I'm starting to hear more and more people interested in building adaptive behaviors into their SOA. By "adaptive", I mean "autonomic" or "self healing" - control systems geeks might call this a "closed loop non-linear control system". A simple example is that, when the SOA is under heavy load (e.g. gold customer SLAs are close to being breached), reroute gold customers to services in an alternate data center; however, under normal load conditions, all customers are routed to the services in the local data center.
This requires a dynamic change in the behavior of the routing, based on feedback about current values of SLA metrics. Using adaptive behaviors can optimize an SOA as well as making it more reliable and robust.
Of course, coming up with conceptual uses for adaptive behavior is easy. The real challenge is implementing them in a way that makes things better, not worse. Unless you're careful, there can be a lot of pitfalls in making these systems robust.
There are two separate parts to implementing an adaptive system: what to do (the action), and when to do it (the trigger).
In the earlier example, the action is toggle between one of two different routing behaviors. The first, and most important point, is that all actions must be testable. You can't (or at least shouldn't) use your production systems as a guinea pig. These adaptive behaviors are changing the way the application behaves and you need to test these different behaviors in a safe environment (typically QA or system test) to make sure the application works correctly when the adaptation is on, off, and (especially) when it changes state (something that can get tricky if you have to worry about issues like data replication to make the adaptation work).
Once you've worked out any kinks with the adaptive actions, the next step is to figure out when to turn these on and off. While you might have an idea of what the triggers should be, my experience shows that this is often just a guideline - you often requires production experience to get this right. One way to do this is to let the operators "get the feel" for the adaptations by manually controlling them and seeing how the application responds to the changes under real load.
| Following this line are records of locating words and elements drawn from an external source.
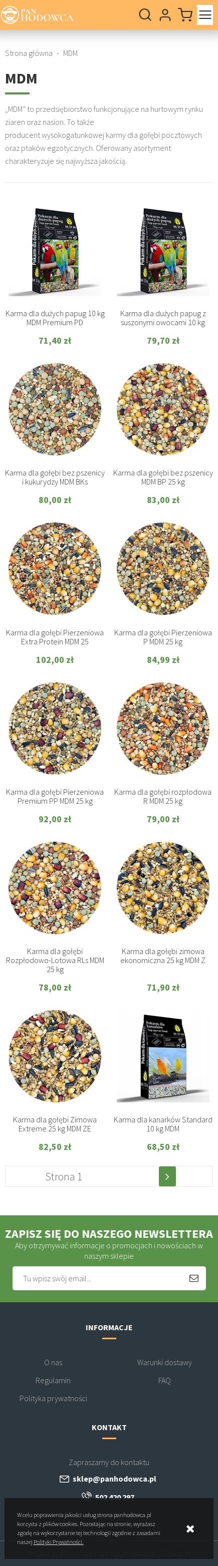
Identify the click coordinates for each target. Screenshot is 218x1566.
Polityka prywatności (53, 1398)
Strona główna (29, 53)
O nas (53, 1362)
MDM (70, 53)
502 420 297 (114, 1497)
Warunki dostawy (164, 1362)
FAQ (164, 1380)
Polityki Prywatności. (59, 1542)
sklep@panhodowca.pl (114, 1479)
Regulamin (53, 1380)
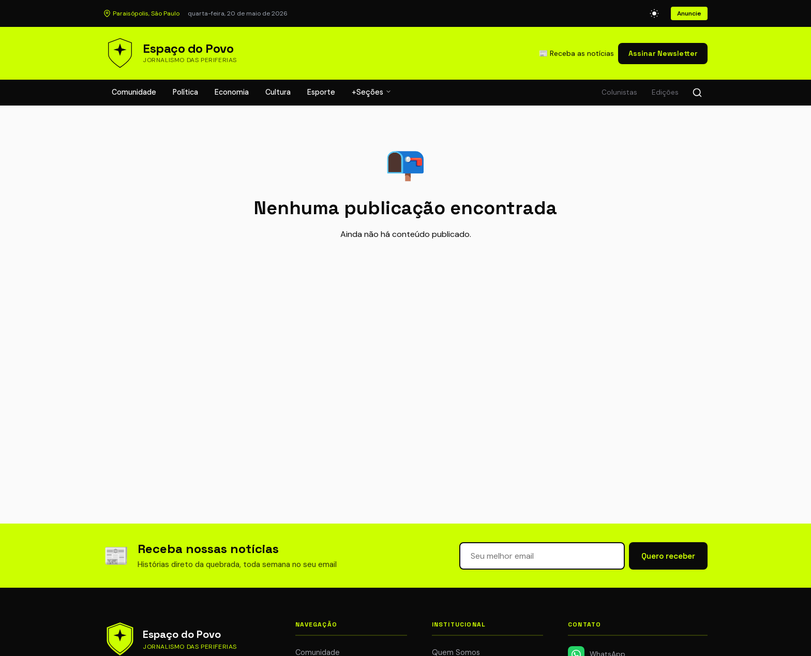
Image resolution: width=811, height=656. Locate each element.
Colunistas (619, 92)
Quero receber (668, 556)
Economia (232, 92)
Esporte (321, 92)
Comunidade (134, 92)
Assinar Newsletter (662, 53)
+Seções (372, 92)
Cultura (278, 92)
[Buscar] (697, 92)
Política (185, 92)
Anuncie (689, 13)
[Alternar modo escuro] (654, 13)
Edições (665, 92)
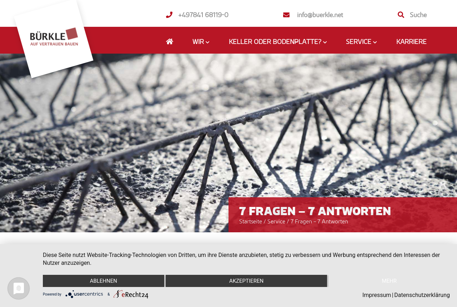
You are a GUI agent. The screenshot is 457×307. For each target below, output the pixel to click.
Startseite (250, 221)
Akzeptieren (246, 281)
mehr (389, 281)
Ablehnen (103, 281)
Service (277, 221)
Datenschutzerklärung (422, 295)
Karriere (411, 41)
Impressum (376, 295)
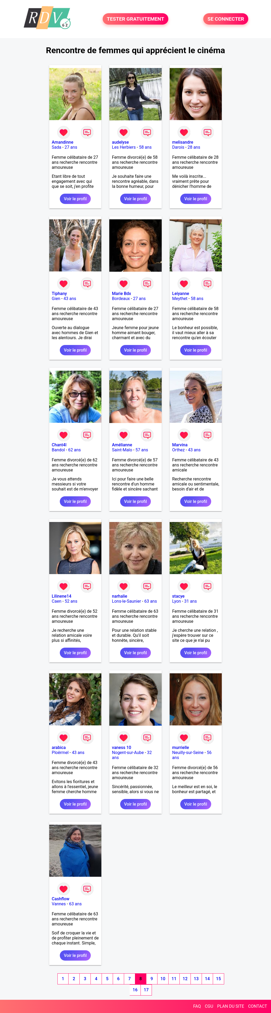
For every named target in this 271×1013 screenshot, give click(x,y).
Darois (178, 147)
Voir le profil (75, 198)
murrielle (180, 747)
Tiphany (59, 293)
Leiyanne (180, 293)
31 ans (190, 601)
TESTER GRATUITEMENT (135, 19)
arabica (59, 747)
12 (185, 978)
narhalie (119, 596)
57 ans (142, 449)
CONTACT (257, 1006)
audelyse (120, 142)
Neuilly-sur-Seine (188, 752)
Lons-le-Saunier (126, 601)
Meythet (180, 298)
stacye (178, 596)
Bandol (58, 449)
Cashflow (61, 898)
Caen (56, 601)
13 (196, 978)
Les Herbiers (124, 147)
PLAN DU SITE (230, 1006)
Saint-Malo (122, 449)
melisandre (182, 142)
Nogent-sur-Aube (128, 752)
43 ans (70, 298)
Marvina (180, 444)
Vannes (59, 903)
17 (146, 989)
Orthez (178, 449)
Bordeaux (121, 298)
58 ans (145, 147)
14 (207, 978)
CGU (209, 1006)
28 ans (194, 147)
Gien (56, 298)
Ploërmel (60, 752)
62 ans (74, 449)
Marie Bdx (121, 293)
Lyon (176, 601)
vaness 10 (121, 747)
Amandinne (62, 142)
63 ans (150, 601)
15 (218, 978)
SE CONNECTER (225, 19)
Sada (56, 147)
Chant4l (59, 444)
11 (173, 978)
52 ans (71, 601)
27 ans (71, 147)
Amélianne (122, 444)
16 (135, 989)
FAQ (197, 1006)
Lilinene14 (61, 596)
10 (162, 978)
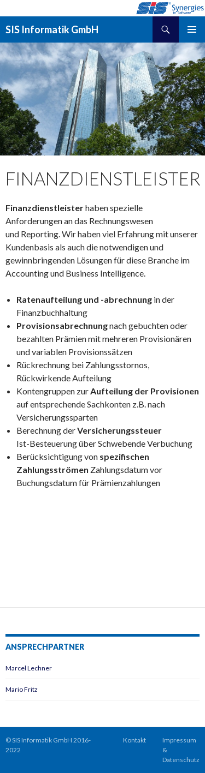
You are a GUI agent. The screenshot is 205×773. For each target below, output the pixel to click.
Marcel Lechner (28, 668)
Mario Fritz (21, 689)
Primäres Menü (192, 29)
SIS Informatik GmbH (51, 29)
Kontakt (134, 740)
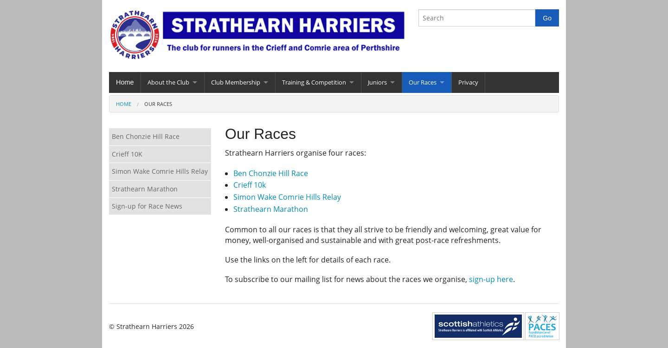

Once you're comfortable with how the adaptive application behaves in the real world, you can start to automate turning the adaptations on and off via policy and rules. Because you've tested the adaptations in QA, even if you encounter an issue with your trigger rules, the good news is that the application won't break.
The bad news is that you can still encounter significant and hard to predict issues. One example is that the trigger action keeps firing and the adaptation rapidly turns on and off. This can range from annoying but harmless switching to severe performance degradations. This happens for the same reason that a room's temperature is always hotter or colder than the thermostat setting: even after you trigger the change, it takes time to take effect and stabilize.
In the case of a room, the heater needs to warm up and the heat wave needs to reach the thermostat. In the case of a change in routing, requests that have already started are still being processed on the original system, and the first requests routed to the new system may not perform as well as later requests (e.g. because caches, threads, connection pools, etc. are still being spun up).
To be successful you need to turn the adaptations on before you actually need them, and turn them off only after you're sure they won't just flip back on immediately. This is where getting it right requires the "feel" for the how the system behaves. Once you've automated this, you may still end up with situations where the system doesn't behave as expected (an application is a complex thing -- much more complex than a room thermostat). The simplest way to address this is to provide an operator override. If the system starts behaving strange, let the operation quickly and easily force the adaptation to stay either on or off until the system stabilizes. With these types of administrative controls in place, you'll be protected against the unknown.
I've only scratched the surface of the value and complexity of adaptive applications, but hopefully you've gotten a feel for how you can tame the beast and get value out of adaptive applications - while controlling the risk.